Emem Okon talked about the impact that dirty energy has on women. Whatever the impact on a community, the impact on women will be triple, like we see in the Niger Delta. Women are the lifeline in a community and any bad impacts increases the burden on women. For example, women are the farmers and providers of food and water for their families. If their farmland is taken and water is polluted, and there is no other source of livelihood, they are traumatised.
Ike Teuling spoke about the campaign by the farming community of Groningen in the Netherlands, where Shell has gas fields. The drilling regularly created tremors and earthquakes. 100,000 houses were damaged and collapsed, each of these farming families are taking Shell to court individually. These are farmers who are often uneducated having to face Shell’s lawyers every day. The state constantly says that the safety of people in Groningen is most important, but the gas drilling cannot stop because they depend on it for power.
These people have realised that compensation is not enough – if Shell compensates them for the destruction of a house but they continue to drill, their next house will also collapse. So they joined the movement against gas completely.
João Mosca said huge parts of corporate profits are not charged as tax, so the state doesn’t collect big amounts as revenues which could be spent on education and healthcare. Until 2016, the Mozambican economy was growing, but who actually benefited? We have a massive increasing external debt.
When companies come and promise job creation, they actually provide very few jobs, because the projects are capital intensive and not labour intensive. The jobs that are available are non-qualified positions leading to even more exploitation of labour.
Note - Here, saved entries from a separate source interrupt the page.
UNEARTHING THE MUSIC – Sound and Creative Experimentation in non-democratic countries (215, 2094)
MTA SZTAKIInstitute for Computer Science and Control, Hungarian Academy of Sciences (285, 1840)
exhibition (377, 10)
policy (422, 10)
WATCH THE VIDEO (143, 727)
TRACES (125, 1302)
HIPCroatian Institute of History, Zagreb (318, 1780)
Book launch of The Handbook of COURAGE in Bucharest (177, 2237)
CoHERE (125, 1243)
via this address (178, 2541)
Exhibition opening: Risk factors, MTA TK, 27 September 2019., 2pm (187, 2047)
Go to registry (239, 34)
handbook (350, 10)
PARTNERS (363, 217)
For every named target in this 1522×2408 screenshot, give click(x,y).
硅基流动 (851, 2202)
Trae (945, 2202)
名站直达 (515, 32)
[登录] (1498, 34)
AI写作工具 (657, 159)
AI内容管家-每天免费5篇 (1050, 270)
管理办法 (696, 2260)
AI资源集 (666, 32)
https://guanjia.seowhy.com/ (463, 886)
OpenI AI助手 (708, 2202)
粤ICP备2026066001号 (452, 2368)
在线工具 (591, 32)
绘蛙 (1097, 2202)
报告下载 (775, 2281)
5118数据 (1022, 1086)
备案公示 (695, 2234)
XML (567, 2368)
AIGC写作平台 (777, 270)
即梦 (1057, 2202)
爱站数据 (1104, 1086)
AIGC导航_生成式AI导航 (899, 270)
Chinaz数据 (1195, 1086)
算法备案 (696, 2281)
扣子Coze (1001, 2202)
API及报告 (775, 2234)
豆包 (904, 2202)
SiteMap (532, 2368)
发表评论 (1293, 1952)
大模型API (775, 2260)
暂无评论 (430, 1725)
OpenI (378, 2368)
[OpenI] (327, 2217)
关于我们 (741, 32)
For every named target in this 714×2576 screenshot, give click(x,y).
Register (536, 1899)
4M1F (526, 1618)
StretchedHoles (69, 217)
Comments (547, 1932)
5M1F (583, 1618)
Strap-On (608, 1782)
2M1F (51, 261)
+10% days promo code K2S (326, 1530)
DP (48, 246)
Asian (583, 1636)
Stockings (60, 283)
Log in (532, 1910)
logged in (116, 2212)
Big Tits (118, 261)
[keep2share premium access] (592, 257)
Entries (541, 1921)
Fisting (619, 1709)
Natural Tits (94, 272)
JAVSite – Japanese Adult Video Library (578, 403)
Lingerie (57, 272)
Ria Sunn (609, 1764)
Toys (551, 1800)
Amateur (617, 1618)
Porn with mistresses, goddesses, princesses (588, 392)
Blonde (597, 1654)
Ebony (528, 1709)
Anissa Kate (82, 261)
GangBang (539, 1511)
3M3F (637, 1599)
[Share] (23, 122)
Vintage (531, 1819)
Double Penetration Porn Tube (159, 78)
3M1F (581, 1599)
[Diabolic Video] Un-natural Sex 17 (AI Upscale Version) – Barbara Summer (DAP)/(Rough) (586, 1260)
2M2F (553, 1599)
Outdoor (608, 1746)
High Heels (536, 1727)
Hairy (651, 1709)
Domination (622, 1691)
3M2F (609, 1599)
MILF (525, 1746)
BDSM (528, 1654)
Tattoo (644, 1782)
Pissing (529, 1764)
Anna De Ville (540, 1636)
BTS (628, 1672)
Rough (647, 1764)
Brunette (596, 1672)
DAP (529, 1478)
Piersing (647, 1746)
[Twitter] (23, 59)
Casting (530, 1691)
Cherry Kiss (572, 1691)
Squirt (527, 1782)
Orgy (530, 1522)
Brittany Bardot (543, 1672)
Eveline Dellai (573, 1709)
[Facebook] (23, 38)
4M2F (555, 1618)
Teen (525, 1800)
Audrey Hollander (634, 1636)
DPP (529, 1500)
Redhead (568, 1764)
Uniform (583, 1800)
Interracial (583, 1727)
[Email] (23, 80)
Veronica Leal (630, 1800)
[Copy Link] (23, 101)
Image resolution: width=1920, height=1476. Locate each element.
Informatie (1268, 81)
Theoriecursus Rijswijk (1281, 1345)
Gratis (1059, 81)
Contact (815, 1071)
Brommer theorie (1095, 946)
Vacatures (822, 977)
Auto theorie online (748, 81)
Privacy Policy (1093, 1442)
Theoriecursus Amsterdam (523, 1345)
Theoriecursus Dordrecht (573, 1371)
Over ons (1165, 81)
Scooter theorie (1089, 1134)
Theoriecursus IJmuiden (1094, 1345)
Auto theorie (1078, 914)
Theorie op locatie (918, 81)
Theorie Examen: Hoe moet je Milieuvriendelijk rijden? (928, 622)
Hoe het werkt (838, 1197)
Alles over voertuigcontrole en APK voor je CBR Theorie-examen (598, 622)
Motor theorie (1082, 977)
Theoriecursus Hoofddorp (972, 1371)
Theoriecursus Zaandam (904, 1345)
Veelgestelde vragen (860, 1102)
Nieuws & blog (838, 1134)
Fatima Mimbire spoke on the Redistribution of Wealth and Investment in Community Development of the gas exploration in Mozambique to compensate the communities that are impacted by the gas exploration and the models of processes and regulations that needed to be installed. That the legal framework is fragile and that in reality there are many negative examples, all over the world.
Daniel Ribeiro presented on the impacts of gas in Mozambique. There are no examples in Africa that are able to escape this reality. Many impacts are difficult to predict. For example, when boats come from the other side of the world to transport gas, they come empty to carry the gas back. But they add water on the way to keep the ship stable. This brings ballast water which brings organisms not from our coast. This is a reason for the invasion of alien species int the coast.
Our bio system is already diminishing. When drilling takes place, more than 300 chemicals are released that are found to be cancer-causing, in humans, and more than 1000 which are fatal to animals and plants.
The gas industry is notorious for human rights violations. In fact, according to the UN, an increase in human rights violations is proportionate with an increase in dependancy on oil and gas.
Many countries are regarding gas as a ‘transition’ fuel to renewable energy, because they say it has less impact on climate change, because it emits less CO2 than oil. But gas emits methane which is 80% stronger than CO2 over 20 years. Apart from that, the process of exploiting gas is very difficult to control. There is a lot of leakage, and no technology currently available to solve these problems. We need to distinguish their lies from truth. When they say Mozambique will develop through gas, this is a lie. Our debts will only increase.
The discussions at the end of the presentations were intense and with many interventions arising from the participants. Unfortunately we had to end the debate, because we were already past the time and there was still the next day, full of more presentations and debates.